The difference between naturally constituted whole foods and scientifically concocted manufactured pet foods can be seen on the pet food labels with a plethora of synthetic vitamins, amino acids and trace minerals of dubious nutritive value and origin (as from China) deemed essential because of the poor quality of lowest-cost basic ingredients, and because of the destruction/denaturing of essential nutrients due to processing, storage and cooking.


Aside from the fact that major pet food companies are still selling predominantly cereal-based cat foods (e.g. combinations of corn meal, corn gluten mea, wheat, and soy flour), dog and cat foods can include the following non-nutritive additives: -Umectants like sugar/sucrose, corn syrup, sorbitol and molasses; natural coloring agents like iron oxide and caramel, and synthetic coloring agents like coal-tar derived azo-dyes such as Yellow 5, Red 40, Yellow 6, and Blue 2; flavor and palatability enhances include 'animal digest', and even MSG (monosodium glutamate). -Red 2G food coloring has been identified by the European Food Standards Authority as a carcinogen, and other coal-tar and petrochemical-derived Azo dyes used as food (and beverage) coloring agents are now being re-evaluated. -Touting chicken byproduct meal as a ‘source of chondriotin and glucosamine' in reality means that much of this ingredient is probably of low protein value because it contains a lot of cartilage and bone from the remains of ground up chicken parts not considered fit for human consumption.

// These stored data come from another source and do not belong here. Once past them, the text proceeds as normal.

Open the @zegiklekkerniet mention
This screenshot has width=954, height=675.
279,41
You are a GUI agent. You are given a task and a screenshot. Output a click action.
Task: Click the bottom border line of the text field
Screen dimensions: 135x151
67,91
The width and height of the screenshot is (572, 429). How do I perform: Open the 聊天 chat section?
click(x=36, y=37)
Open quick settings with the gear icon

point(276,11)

Vets For Pet Food Manufacturers

Both dry and canned dog and cat foods contain ingredients that can cause food-allergy or hypersensitivity, and may also lack essential nutrients that lead to various skin and other health problems. But because most veterinarians believe in what the pet food manufacturers claim, (and recent graduates are no exception when one looks at the funds provided to State and private veterinary colleges by the pet food industry), they rarely suggest changing their sick animals' diet. Instead they practice iatrogenic medicine, first by endorsing the continued feeding of potentially harmful diets, then by prescribing potentially harmful drugs and costly special prescription diets that are all too often useless and highly unpalatable.


Following the initiative of drug companies, major pet food companies now also endow Chairs and fund departments, lectureships and student fellowships and prizes at every veterinary college in the US, and around the world in countries where profits are to be made. It is no coincidence that one of the biggest American pet food manufacturers in the U.S. is now selling Pet Health Insurance policies.

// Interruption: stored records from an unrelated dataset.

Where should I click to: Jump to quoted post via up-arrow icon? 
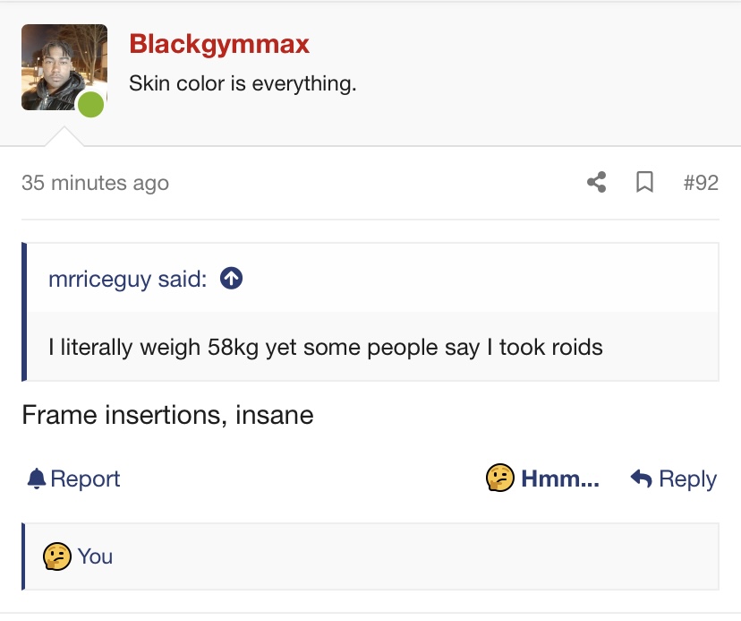coord(231,279)
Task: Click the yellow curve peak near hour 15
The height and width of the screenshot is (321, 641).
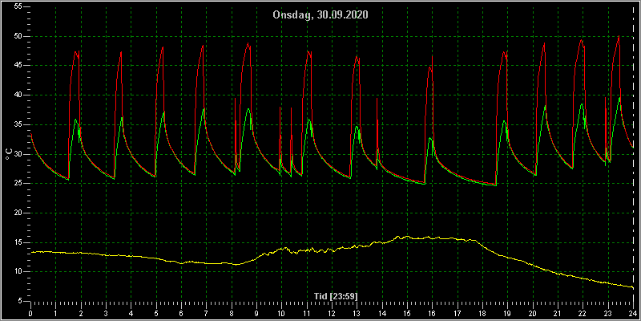Action: pyautogui.click(x=398, y=236)
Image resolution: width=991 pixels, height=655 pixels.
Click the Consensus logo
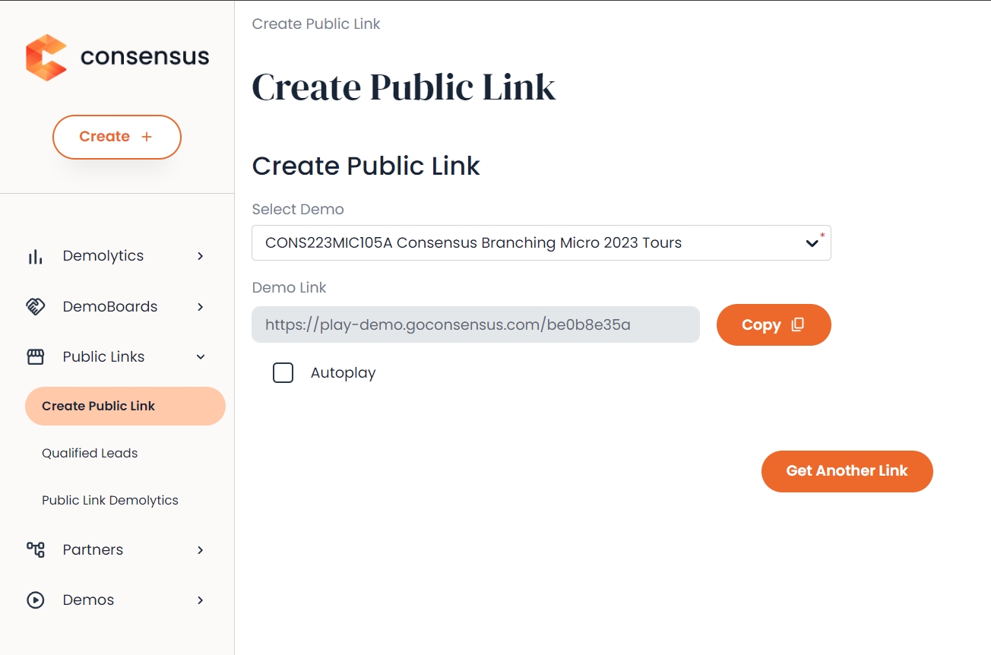[116, 56]
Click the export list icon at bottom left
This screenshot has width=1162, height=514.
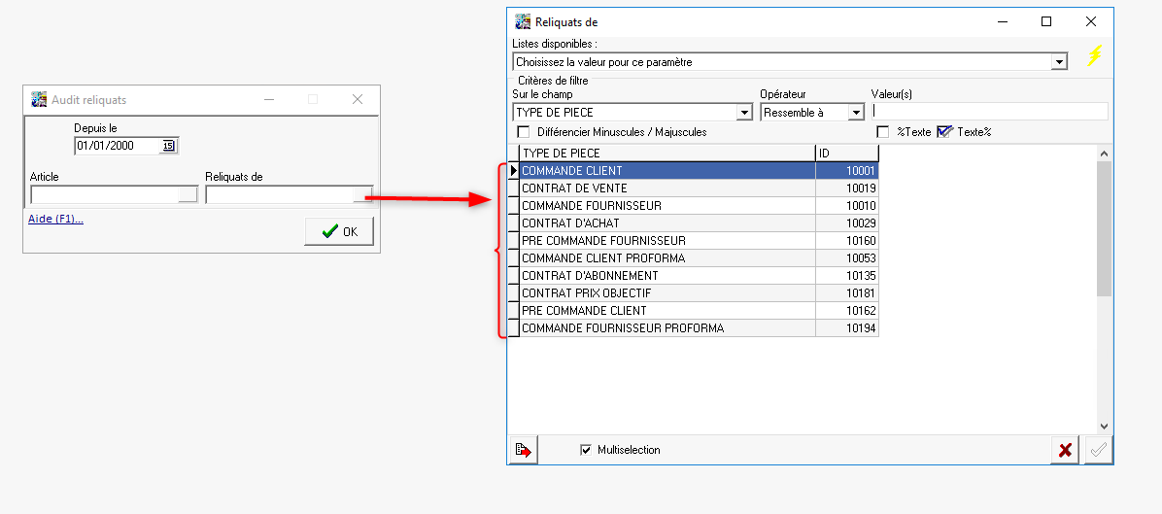coord(523,450)
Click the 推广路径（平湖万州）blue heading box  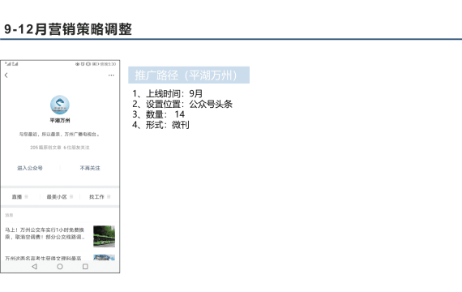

As a more informed consumer populace says 'no' to junk/fast/convenience foods, so the days are numbered for the other agribusiness food and beverage industry subsidiary, namely the main-stream commercial pet food manufacturer, unless it chooses to meet the rising public demand for safe and nutritious food for all. And that, surely, would be an ethically enlightened business decision, since continued resistance to change, denial, lack of accountability, and defense of the status quo are ultimately counterproductive and self-defeating regardless of the $15 billion annual income enjoyed by U.S. pet food manufacturers. But public trust will be hard to regain after the debacle of the largest pet food recall ever in the U.S. in the spring of 2007 of some 60 million containers bearing scores of different manufacturer and supplier labels, including all the big brand names, that left an estimated 8,500 dogs and cats dead, and harmed hundreds of thousands of others.


The Natural Foods

There is a new generation of commercial cat and dog foods, from raw to freeze-dried, canned to dry, that contain organically certified, whole food ingredients* properly formulated and balanced, (i.e. not loaded with cereal and meat industry byproducts), that are now appearing on grocery shelves, online, and being marketed by local and national supply networks.


This trend goes hand in hand with increasing consumer demand for organically produced, minimally processed foods as more health and environmentally conscious shoppers vote with their dollars and sense: And with veterinarians recognizing and the harmful consequences of most manufactured pet foods, and treating their animal patients accordingly.